• Task description:
Every line below from the one containing "Instruction: Open the HFSS menu in menu bar" to the final line must be reproduced exactly, and no other line may appear in the answer.

• Data shown:

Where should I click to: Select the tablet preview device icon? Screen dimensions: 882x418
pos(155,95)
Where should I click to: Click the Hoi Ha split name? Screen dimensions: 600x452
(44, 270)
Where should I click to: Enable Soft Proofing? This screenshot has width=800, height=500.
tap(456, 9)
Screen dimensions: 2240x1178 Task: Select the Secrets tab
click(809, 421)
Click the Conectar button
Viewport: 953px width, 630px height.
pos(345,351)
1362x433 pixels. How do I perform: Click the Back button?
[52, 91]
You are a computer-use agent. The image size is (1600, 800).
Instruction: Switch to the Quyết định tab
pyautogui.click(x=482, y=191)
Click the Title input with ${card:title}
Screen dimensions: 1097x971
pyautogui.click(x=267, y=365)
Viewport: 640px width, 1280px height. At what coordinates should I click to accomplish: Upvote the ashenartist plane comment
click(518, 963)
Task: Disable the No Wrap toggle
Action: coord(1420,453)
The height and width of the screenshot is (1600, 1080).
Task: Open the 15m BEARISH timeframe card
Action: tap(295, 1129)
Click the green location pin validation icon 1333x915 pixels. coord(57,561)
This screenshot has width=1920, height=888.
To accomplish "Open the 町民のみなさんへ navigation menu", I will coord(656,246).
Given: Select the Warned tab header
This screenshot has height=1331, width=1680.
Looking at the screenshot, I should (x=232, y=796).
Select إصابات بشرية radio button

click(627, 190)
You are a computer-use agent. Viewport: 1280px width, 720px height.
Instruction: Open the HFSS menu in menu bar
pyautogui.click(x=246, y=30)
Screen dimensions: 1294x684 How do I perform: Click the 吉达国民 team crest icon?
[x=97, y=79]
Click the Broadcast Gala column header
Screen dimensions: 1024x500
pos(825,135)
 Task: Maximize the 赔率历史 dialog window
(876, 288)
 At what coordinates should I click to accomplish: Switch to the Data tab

• Exercise result:
Instruction: Open the HFSS menu in menu bar
pyautogui.click(x=246, y=30)
Screen dimensions: 1294x684 How do I perform: Click the 吉达国民 team crest icon?
[x=97, y=79]
Click the Broadcast Gala column header
Screen dimensions: 1024x500
pos(825,135)
 Task: Maximize the 赔率历史 dialog window
(876, 288)
 At what coordinates should I click to accomplish: Switch to the Data tab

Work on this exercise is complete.